Mo Jung-Soon, Meng Zhipeng, Kim Young Chul, Park Hyun Woo, Hansen Carsten Gram, Kim Soohyun, Lim Dae-Sik, Guan Kun-Liang
Department of Pharmacology and Moores Cancer Center, University of California, San Diego, La Jolla, California 92093, USA.
Department of Cardiology, Veterans Medical Research Foundation, 3350 La Jolla Village Dr., San Diego, California 92161, USA.
Nat Cell Biol. 2015 Apr;17(4):500-10. doi: 10.1038/ncb3111. Epub 2015 Mar 9.
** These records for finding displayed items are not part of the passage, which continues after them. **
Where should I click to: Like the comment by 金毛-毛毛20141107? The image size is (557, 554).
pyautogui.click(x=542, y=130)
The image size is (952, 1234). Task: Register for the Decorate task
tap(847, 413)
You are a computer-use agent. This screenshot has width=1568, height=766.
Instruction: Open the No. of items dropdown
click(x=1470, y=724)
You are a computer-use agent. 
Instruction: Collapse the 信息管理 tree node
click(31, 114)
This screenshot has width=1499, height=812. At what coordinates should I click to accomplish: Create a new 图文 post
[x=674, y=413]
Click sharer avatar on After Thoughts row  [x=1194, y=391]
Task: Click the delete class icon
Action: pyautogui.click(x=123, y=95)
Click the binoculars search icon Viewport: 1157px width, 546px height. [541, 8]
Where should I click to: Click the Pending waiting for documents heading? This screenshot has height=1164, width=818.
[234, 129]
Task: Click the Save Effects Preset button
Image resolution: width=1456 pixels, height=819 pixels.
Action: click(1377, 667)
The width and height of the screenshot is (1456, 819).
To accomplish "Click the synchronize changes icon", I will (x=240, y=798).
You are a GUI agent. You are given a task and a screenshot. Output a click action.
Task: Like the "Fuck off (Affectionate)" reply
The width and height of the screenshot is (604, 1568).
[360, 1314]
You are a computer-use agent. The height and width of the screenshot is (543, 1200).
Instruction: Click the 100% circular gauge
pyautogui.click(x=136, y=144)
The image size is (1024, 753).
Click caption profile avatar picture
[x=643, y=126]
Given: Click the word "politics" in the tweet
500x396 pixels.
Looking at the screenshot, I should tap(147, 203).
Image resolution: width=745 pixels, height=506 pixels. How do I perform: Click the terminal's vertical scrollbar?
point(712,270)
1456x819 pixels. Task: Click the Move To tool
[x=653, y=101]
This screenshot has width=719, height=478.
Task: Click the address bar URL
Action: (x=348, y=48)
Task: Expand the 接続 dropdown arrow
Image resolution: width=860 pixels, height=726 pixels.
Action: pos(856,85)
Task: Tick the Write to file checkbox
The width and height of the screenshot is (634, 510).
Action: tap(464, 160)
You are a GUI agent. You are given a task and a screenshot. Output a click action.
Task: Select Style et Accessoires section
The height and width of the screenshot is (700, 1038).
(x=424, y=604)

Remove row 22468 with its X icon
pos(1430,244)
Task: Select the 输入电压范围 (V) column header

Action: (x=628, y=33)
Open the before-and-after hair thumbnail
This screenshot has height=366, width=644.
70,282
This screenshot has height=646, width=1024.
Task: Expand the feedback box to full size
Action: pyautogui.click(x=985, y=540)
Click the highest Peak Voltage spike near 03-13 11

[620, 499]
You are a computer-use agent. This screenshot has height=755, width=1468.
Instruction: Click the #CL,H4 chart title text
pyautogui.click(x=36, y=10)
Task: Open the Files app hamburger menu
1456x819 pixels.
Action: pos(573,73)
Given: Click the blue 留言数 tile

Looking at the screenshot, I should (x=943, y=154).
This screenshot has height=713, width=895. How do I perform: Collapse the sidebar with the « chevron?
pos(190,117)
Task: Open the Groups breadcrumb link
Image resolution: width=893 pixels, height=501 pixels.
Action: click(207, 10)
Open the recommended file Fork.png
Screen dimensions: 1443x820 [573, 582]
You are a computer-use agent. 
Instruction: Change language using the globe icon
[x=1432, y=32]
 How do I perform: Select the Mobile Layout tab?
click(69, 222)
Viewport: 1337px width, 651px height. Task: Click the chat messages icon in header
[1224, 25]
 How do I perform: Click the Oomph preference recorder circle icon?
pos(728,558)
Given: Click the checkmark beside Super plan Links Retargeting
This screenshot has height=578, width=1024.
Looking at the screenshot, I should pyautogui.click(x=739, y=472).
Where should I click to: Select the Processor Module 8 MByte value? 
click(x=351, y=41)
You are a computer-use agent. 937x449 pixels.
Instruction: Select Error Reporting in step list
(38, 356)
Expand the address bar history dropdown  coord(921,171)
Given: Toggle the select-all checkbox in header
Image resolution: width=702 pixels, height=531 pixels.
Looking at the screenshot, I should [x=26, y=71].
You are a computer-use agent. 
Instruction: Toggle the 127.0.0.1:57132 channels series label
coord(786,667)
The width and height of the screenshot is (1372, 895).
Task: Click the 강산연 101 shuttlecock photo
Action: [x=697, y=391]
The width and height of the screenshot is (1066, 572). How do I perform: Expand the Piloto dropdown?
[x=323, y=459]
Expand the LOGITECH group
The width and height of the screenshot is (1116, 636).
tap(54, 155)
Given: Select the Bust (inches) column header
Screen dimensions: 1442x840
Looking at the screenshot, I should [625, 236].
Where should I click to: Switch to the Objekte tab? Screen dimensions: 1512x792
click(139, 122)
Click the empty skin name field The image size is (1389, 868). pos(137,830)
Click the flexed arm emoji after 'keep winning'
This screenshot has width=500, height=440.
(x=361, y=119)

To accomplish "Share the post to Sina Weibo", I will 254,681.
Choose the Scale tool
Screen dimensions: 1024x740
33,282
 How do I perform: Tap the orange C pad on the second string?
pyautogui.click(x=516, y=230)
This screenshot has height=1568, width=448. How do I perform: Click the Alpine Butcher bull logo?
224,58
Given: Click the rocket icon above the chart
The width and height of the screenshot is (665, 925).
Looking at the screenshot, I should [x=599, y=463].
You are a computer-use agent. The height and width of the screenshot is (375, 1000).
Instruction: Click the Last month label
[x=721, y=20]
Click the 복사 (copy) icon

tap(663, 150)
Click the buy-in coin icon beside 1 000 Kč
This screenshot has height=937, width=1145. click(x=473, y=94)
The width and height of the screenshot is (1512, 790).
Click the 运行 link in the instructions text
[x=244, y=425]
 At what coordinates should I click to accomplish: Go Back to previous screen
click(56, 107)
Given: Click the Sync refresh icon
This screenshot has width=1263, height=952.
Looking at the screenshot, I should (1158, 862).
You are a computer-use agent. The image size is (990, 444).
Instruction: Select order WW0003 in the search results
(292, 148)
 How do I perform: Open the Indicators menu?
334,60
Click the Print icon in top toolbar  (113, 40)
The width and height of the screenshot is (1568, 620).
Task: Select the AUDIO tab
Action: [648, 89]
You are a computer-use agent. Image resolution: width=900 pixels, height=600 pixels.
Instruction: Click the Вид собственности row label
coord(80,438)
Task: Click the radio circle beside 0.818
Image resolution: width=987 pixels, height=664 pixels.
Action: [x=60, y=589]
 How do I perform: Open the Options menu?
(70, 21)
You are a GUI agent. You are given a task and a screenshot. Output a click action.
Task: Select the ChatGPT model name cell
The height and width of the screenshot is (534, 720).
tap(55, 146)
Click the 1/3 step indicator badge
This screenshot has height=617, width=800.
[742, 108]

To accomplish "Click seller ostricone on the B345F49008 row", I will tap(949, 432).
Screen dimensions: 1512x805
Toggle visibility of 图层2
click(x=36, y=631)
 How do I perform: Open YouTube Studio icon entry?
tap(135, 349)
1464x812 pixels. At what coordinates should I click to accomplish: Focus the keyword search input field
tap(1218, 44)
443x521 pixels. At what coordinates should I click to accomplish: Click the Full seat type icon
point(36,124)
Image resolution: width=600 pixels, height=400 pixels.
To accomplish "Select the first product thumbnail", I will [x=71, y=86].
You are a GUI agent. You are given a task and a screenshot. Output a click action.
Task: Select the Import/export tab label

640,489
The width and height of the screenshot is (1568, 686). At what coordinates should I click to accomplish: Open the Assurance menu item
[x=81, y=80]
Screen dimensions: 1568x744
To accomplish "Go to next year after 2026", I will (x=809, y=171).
YAP (Yes-associated protein) is a transcription co-activator in the Hippo tumour suppressor pathway and controls cell growth, tissue homeostasis and organ size. YAP is inhibited by the kinase Lats, which phosphorylates YAP to induce its cytoplasmic localization and proteasomal degradation. YAP induces gene expression by binding to the TEAD family transcription factors. Dysregulation of the Hippo-YAP pathway is frequently observed in human cancers. Here we show that cellular energy stress induces YAP phosphorylation, in part due to AMPK-dependent Lats activation, thereby inhibiting YAP activity. Moreover, AMPK directly phosphorylates YAP Ser 94, a residue essential for the interaction with TEAD, thus disrupting the YAP-TEAD interaction. AMPK-induced YAP inhibition can suppress oncogenic transformation of Lats-null cells with high YAP activity. Our study establishes a molecular mechanism and functional significance of AMPK in linking cellular energy status to the Hippo-YAP pathway.
YAP(Yes相关蛋白)是河马肿瘤抑制通路中的一种转录共激活因子,可控制细胞生长、组织稳态和器官大小。YAP被激酶Lats抑制,Lats使YAP磷酸化以诱导其细胞质定位和蛋白酶体降解。YAP通过与TEAD家族转录因子结合来诱导基因表达。在人类癌症中经常观察到河马 - YAP通路的失调。在这里,我们表明细胞能量应激会诱导YAP磷酸化,部分原因是AMPK依赖性的Lats激活,从而抑制YAP活性。此外,AMPK直接磷酸化YAP的Ser 94,这是与TEAD相互作用所必需的一个残基,从而破坏YAP - TEAD相互作用。AMPK诱导的YAP抑制可抑制具有高YAP活性的Lats缺失细胞的致癌转化。我们的研究确立了AMPK在将细胞能量状态与河马 - YAP通路联系起来方面的分子机制和功能意义。